The things we leave behind

September 25, 2012

When I was clearing out our flat in London, there were a few things that didn’t really fit properly anywhere. Valuable books and pictures went to my sainted and long-suffering mother, with vast thanks. Ordinary books, photos, kitchen implements and so forth went into a padlocked cubbyhole under the stairs, to be retrieved when needed, which is probably never. That’s one of the nice things about moving so dramatically across the globe: you find out what you really need. I brought one bag out here (admittedy the same huge one as that fetishist British spy was found zipped into in the bath a couple of years ago) and was refreshed by my zen-like sense of non-attachement. Sort of.

But there were a few things that were difficult to work out what to do with. One was my guitar amplifier. Since I never gig, or record, or, in fact, do anything anymore, this huge Peavey Bandit, which I bought when I was 15, seemed surplus to requirements.

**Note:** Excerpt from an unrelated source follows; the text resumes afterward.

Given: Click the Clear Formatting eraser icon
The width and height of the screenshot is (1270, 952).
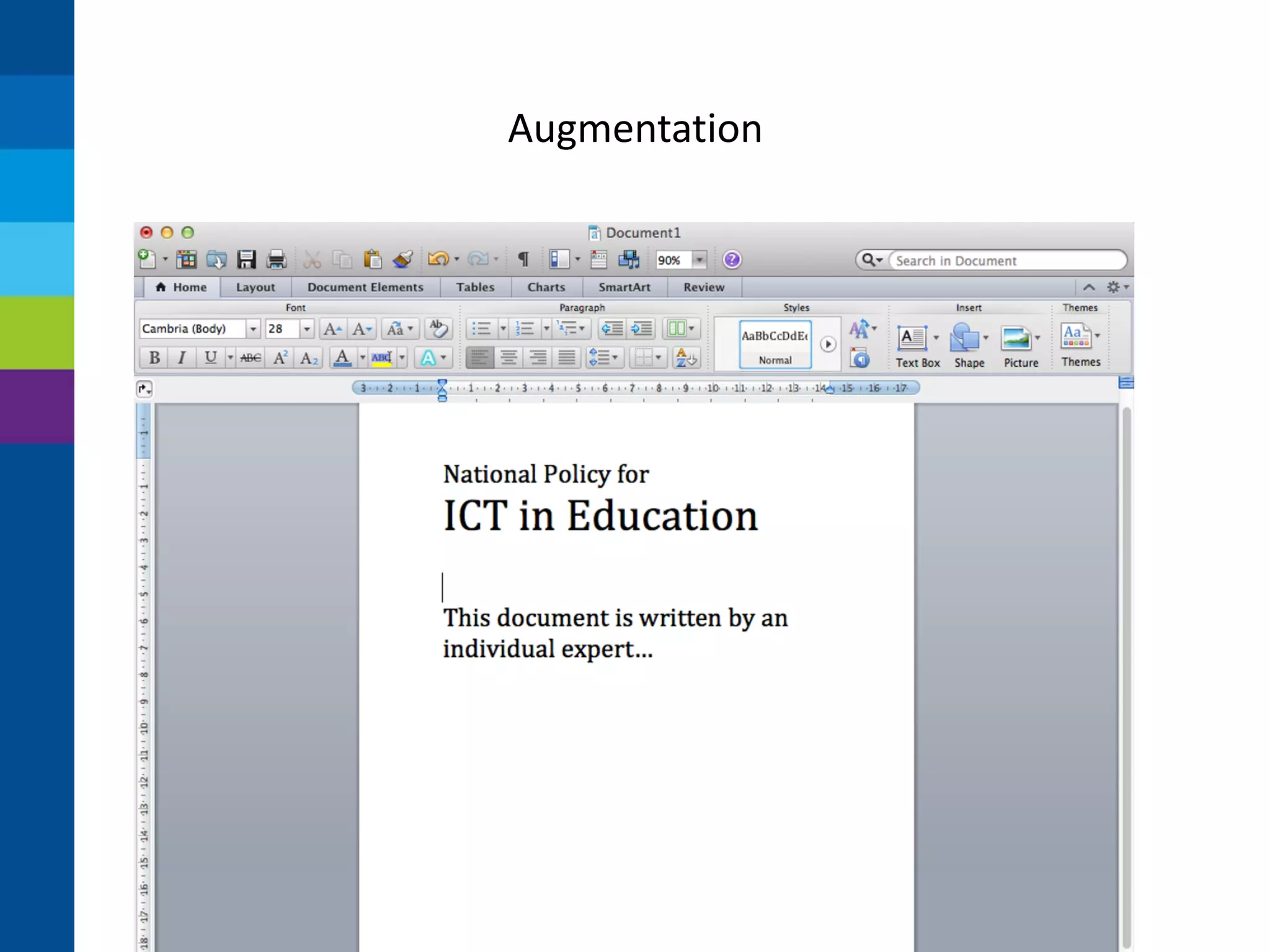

But, by god, I loved that amp. I maintain that it would blow out your windows if you pushed it past 8, volume-wise. I grew up with that amp, pushing it to practice sessions in a wheelbarrow at times, because it weighed a metric ass-load.

But I never used it, not in the last 10 years. So a smart friend, who owns a warehouse with space to house it, offered to take it off my hands. He apparently hopes his son might want to use it in a few years. I hope so, but I imagine that tube amps will be about as useful as fax-machine polish in the future.

Another deeply valued thing was my bicycle, and I gave that away too. I originally got it from a gang of bike-obsessed thieves, who had spent innumerable evenings putting stolen parts together in an effort to create the perfect bike, then had grown up and got real jobs. It had stupefyingly smooth wheel bearings, a titanium seat post, cranks and derailleurs and a headset that were non-pareil, but it looked like shit, deliberately.

I used it for 10 years in London, and it was a perfect ride. I once forgot it for a week against some railings outside Victoria Station, and it was still there when I went back, it looked that crap. But it was probably worth £1,500 in parts alone. I gave it to a friend who probably just wanted a way home that night, without springing for a taxi. I miss it.

The big thing I gave away on moving to Cambodia was my stereo speakers. I’m quite keen on music, and these speakers were wonderful: I’d smuggled them into the UK from the States to avoid paying duty on them, and they were punchy, crisp and very, very loud.

So, anyway, I was stewing a bit about my music recently, and finding myself in the grip of a sort of musical lassitude. To be honest, I was wondering if the music mojo had deserted me. I might be too old. The rebellion at the heart of proper music might be passing me by. I’m practically ancient now: the rebellion isn’t nescessarily that sustainable.

But then a wonderful thing happened. Back in the UK in August, I saw the friend I’d given the speakers to, with the stipulation that I wanted them back, and the confident expectation that I’d never see them again. And, to my infinite surprise, he’d brought them with him, and cheerfully handed them over. So big respect to Richard, for being a man of his word, and an awesome friend.

So I lugged the speakers back to Phnom Penh, with some difficulty. And life suddenly became more complete. I’m sitting writing this on my balcony, in a warm breeze, listening to my album of the month, Weather Systems by Anathema, loudly, and mentally hugging myself with happiness. If you love something, set it free, and if it comes back, then it was meant to be. According to loonies, and Hallmark Cards. But my speakers, and by extension, music, have come back to me. I’m slightly worried about what to dream of next.


3 Responses to “The things we leave behind”

  1. Nicola said

    I think you will find it was me who returned your speakers to you – but well worth the swap for Cambodian red pepper! Speakers now replaced in our kitchen with a nice shiny new one! And your bike is currently in the back of our car!

  2. Robin said

    this morning i woke up and realised your bike was missing. this was very annoying as i was about to give it to Jordan for cycling in Cambridge.